I have two thins and one regular love and sometimes they go off and sometimes they don’t in the walkthrough metal detector. If I have the option, I just use the body scan. It’ll trigger, but it shows the location on their screen, so then they just look at my wrist see the bracelets and send me on my way. If I try the walkthrough and it beeps, occasionally they haven’t let me use the body scan and instead have to wand me, which take a little longer. All in all it’s never been a big deal!


----------



## emo4488

PLC259 said:


> I have two thins and one regular love and sometimes they go off and sometimes they don’t in the walkthrough metal detector. If I have the option, I just use the body scan. It’ll trigger, but it shows the location on their screen, so then they just look at my wrist see the bracelets and send me on my way. If I try the walkthrough and it beeps, occasionally they haven’t let me use the body scan and instead have to wand me, which take a little longer. All in all it’s never been a big deal!


I had the same hit or miss experience. I think it depends on the airport. I had to be patted down last time. I hate that…


----------



## PLC259

emo4488 said:


> I had the same hit or miss experience. I think it depends on the airport. I had to be patted down last time. I hate that…



Yes! That’s why I usually just opt for the body scan if I can. They only need to “pat down” the areas that trigger. It’ll show my wrist and they might pat it down if I have a sweater but it’s MUCH less intrusive.


----------



## runningbird

I've gone through the regular scanner at the airport and usually if I lift my arms going through it doesn't set it off.  I have also been asked to go through again and cover my bracelets with the other hand and went right through with no alarm.  But lifting the arms seems to be the easiest to get through.


----------



## Jem131

I automatically bypass basic security and head straight to X-ray, pre-TSA or not because I do never remove my Cartier, VCA or my Rolex. I can’t keep sight of that little bowl so there’s no way I’m taking my jewelry off.


----------



## Victoria11Gliss11

I got thru PIT w no beep. I wear a classic love and small love. I showed the female agent first and she said “you’ll be ok”.  At MCO I beeped. The male TSO asked me to remove them, and I said “they are Cartier, I can’t.”  I had the X-ray, and a brief stop at the pad. Another agent looked at me really quickly and let me thru. No pat downs or anything. I think we had a Cartier fan in Pittsburgh tho, bc that TSO was SO nice when I showed her my wrist first.


----------



## Pop Art Suzy

Victoria11Gliss11 said:


> I got thru PIT w no beep. I wear a classic love and small love. I showed the female agent first and she said “you’ll be ok”.  At MCO I beeped. The male TSO asked me to remove them, and I said “they are Cartier, I can’t.”  I had the X-ray, and a brief stop at the pad. Another agent looked at me really quickly and let me thru. No pat downs or anything. I think we had a Cartier fan in Pittsburgh tho, bc that TSO was SO nice when I showed her my wrist first.

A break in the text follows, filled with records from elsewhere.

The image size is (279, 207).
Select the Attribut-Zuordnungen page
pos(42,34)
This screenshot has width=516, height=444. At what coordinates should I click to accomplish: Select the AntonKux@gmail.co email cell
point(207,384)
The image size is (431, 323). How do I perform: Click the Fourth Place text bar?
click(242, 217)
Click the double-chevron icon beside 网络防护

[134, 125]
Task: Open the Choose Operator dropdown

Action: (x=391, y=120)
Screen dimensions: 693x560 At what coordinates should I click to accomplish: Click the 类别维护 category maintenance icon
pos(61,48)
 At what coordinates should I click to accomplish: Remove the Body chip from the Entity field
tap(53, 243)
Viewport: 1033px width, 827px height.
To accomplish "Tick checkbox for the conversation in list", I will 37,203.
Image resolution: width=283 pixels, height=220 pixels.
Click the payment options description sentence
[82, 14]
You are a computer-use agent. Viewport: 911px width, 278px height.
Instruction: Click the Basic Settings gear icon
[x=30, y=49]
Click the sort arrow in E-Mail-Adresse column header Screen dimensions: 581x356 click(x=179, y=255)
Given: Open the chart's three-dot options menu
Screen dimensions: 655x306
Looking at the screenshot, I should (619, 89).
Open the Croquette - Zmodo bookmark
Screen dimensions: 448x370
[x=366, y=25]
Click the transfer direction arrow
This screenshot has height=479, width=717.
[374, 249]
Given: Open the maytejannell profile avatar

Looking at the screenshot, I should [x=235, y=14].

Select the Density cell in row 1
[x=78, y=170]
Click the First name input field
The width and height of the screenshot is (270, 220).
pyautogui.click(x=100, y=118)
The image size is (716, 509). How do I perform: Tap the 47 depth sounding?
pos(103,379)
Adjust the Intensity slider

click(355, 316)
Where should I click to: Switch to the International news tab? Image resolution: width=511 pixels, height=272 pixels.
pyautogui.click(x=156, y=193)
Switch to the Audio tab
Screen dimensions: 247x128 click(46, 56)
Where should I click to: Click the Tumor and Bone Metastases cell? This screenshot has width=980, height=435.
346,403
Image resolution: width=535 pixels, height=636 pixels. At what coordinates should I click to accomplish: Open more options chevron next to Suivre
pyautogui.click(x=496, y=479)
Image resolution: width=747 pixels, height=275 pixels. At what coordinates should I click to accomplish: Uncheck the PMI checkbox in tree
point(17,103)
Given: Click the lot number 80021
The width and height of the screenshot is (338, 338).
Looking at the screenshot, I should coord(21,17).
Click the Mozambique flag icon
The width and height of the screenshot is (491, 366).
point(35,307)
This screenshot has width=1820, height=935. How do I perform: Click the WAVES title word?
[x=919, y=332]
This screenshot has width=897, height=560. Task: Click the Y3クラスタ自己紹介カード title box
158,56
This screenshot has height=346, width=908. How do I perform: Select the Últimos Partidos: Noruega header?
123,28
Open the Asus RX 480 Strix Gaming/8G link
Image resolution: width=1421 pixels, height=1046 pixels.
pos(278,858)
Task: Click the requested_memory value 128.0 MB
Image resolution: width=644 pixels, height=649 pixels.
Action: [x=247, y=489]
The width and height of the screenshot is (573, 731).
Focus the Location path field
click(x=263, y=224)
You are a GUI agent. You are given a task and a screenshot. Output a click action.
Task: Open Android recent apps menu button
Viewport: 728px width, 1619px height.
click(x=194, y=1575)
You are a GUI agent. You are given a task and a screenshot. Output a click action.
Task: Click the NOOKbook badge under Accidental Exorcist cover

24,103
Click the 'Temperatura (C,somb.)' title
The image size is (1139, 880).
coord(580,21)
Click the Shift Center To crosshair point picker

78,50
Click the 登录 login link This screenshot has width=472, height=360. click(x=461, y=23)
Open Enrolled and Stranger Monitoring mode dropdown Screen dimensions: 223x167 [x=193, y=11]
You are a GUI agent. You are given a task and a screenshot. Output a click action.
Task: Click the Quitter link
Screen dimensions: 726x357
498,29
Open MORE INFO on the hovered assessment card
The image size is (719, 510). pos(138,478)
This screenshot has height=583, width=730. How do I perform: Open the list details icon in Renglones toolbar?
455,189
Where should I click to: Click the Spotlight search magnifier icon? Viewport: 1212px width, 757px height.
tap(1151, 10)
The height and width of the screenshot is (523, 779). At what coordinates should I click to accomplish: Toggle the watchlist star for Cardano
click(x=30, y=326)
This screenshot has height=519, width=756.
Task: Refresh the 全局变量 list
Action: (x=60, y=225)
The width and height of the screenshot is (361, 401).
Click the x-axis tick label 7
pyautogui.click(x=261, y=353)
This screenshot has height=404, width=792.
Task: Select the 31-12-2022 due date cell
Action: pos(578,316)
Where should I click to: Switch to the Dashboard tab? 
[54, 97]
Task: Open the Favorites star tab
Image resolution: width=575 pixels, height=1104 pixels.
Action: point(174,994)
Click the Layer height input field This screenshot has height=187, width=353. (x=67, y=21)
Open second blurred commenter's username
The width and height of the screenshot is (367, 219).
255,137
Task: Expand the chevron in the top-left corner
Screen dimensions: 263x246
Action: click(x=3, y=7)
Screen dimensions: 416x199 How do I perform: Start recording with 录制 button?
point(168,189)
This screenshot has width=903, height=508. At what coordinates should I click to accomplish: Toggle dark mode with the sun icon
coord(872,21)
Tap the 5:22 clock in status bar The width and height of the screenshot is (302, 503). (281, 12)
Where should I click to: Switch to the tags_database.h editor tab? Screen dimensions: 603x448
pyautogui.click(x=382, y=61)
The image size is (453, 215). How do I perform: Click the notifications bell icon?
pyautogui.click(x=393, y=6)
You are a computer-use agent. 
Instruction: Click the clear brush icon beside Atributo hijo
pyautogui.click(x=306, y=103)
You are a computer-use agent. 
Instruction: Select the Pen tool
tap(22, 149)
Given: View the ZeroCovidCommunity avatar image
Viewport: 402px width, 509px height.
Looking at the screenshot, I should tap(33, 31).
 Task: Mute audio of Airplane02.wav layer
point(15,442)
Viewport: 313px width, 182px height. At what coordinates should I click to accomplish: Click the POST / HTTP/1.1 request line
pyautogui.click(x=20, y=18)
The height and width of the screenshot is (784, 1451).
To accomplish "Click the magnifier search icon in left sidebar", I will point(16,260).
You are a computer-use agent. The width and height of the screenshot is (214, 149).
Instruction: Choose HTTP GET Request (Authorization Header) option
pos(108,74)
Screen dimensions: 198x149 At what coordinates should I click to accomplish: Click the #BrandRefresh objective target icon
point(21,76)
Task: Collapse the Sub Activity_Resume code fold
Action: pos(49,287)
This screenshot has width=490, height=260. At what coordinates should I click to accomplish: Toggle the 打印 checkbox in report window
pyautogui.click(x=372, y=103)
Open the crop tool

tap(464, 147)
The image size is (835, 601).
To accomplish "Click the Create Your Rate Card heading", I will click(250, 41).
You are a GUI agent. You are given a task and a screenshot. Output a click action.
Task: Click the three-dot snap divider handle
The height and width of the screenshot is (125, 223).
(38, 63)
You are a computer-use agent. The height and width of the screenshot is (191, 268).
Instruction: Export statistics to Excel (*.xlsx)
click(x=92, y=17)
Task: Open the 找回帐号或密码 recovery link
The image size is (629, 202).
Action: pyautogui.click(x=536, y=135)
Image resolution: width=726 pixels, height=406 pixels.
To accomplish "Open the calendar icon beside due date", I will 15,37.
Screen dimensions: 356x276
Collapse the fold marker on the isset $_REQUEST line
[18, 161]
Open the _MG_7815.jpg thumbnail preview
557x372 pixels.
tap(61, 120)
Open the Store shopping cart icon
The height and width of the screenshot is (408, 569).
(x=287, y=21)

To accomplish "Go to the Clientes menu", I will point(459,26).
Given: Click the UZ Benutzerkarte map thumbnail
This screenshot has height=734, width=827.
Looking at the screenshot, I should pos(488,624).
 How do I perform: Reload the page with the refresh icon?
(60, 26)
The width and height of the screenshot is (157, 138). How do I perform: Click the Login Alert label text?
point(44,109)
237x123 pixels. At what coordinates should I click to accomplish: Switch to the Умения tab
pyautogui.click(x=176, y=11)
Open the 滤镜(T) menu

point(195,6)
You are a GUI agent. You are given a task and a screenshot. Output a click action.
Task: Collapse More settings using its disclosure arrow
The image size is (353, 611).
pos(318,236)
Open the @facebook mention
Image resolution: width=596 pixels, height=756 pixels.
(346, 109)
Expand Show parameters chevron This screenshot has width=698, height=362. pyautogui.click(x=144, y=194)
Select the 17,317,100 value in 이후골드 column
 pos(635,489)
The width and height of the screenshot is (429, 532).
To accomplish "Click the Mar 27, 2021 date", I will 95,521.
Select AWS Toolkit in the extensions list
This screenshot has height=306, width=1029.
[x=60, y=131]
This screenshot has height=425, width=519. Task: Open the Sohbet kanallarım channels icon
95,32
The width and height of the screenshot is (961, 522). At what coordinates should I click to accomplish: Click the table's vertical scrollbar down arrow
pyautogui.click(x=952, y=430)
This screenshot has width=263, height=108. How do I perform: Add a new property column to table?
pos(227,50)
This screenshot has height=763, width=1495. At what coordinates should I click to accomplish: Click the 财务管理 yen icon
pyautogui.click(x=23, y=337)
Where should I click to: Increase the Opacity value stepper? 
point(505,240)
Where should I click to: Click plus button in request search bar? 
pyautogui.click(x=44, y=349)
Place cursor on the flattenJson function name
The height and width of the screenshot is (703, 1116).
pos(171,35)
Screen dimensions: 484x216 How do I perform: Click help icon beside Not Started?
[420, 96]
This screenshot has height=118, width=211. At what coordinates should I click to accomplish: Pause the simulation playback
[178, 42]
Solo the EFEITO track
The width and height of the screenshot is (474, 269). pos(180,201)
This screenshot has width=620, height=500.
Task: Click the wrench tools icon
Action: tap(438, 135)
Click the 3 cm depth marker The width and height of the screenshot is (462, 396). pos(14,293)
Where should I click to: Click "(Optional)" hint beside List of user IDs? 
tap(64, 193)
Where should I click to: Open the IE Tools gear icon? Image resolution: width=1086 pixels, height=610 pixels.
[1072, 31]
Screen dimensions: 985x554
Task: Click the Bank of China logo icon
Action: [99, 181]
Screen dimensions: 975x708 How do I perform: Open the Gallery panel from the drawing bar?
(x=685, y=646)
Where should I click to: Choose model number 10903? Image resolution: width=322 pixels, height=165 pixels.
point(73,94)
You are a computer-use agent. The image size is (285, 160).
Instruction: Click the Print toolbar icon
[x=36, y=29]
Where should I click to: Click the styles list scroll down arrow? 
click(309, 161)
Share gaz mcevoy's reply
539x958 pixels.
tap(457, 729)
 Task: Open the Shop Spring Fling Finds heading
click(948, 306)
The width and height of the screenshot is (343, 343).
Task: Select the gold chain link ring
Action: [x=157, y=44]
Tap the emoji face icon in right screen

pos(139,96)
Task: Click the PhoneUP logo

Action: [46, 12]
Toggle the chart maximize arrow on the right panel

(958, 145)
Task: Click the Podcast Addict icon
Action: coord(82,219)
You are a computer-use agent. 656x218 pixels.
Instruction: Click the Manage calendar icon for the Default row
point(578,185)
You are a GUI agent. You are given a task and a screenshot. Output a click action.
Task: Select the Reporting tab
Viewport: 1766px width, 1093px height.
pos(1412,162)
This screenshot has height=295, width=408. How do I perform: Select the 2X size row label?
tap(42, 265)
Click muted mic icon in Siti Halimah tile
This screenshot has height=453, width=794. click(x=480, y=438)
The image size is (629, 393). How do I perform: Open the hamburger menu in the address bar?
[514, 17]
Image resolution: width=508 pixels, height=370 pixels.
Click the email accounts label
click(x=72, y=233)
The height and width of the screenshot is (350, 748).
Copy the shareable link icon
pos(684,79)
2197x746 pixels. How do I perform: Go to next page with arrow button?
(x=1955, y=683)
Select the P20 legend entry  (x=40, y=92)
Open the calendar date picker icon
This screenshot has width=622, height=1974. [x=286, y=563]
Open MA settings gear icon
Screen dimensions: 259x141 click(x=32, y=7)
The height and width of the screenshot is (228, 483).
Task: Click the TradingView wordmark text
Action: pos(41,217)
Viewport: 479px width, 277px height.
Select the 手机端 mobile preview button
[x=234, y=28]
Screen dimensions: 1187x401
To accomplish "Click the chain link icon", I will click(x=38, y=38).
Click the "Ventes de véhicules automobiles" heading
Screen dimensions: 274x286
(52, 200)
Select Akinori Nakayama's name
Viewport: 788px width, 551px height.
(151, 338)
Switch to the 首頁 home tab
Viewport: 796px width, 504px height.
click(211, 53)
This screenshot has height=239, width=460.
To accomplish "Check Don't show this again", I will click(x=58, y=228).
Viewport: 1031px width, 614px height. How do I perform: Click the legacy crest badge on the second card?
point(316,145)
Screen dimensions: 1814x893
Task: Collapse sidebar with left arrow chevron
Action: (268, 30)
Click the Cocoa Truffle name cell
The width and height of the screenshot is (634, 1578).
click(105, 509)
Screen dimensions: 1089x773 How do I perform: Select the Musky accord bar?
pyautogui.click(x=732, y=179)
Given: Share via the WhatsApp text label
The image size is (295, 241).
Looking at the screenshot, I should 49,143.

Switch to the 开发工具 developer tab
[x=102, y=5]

I hope that happens to me today. Heading to Portland, OR for a long weekend, and we head to Denver International Airport today for our flight. But it always beeps when I go through security. Just used to it, I guess. Lucky you!


----------



## Victoria11Gliss11

Pop Art Suzy said:


> I hope that happens to me today. Heading to Portland, OR for a long weekend, and we head to Denver International Airport today for our flight. But it always beeps when I go through security. Just used to it, I guess. Lucky you!


----------



## Victoria11Gliss11

Ahh! Good luck! You’ll be ok! Enjoy your long weekend!


----------



## Swanky

I still haven't had any issues, not in Dallas, Vegas, Austin, Vail, etc...


----------



## scheurin

No issues here as well but a few extra checks


----------



## joheinous

I used to get beeped all the time. Now I only randomly get beeped. A TSA agent told me to wrap my pointer and thumb from my other hand through my bracelets (pinch my fingers around the whole stack if that makes sense), and it usually works.


----------



## Pop Art Suzy

Victoria11Gliss11 said:


> Ahh! Good luck! You’ll be ok! Enjoy your long weekend!


Worked out just fine. It was one of those full body scanners so I didn’t have to get padded down or wanded.


----------



## All things chic

I ALWAYS have issues and I'm a frequent flyer. It's the most annoying thing even with clear + Global entry. So now I refuse to even walk through and ask to be patted down. Absolutely dislike having to take my shoes off.


----------



## Swanky

So odd how different it is. I walked through DFW airport security 2 hours ago problem free. Didn’t even set off sensor with new plate in my ankle lol


----------



## asatoasz

Every airport I’ve been to in the last 3 months has been different (since I got the 3rd in my stack, the JUC small with diamonds), sometimes it beeps and sometimes it doesn’t. From JFK, O’Hare, DCA, LAS….doesn’t make sense. Every TSA officer in the pre-check line knows Cartier and I am usually just patted down. I don’t understand why the machines are different though….


----------



## south-of-france

Always a pat down (sometimes so extensive ) and since you get that, you also get an explosives check  That’s in Europe. In the US there’s the full body scanner.
Now I take them off before and screw them back on later.


----------



## Serpenti_Love

I’ve traveled through many airports in Asia (Tokyo-Haneda/Narita, Hong Kong, Taipei, Shanghai, Seoul, and Singapore). Singapore is the only one that set off the alarm a couple of times but they didn’t care when they saw it was a bracelet. The last time I flew out the alarm didn’t go off. 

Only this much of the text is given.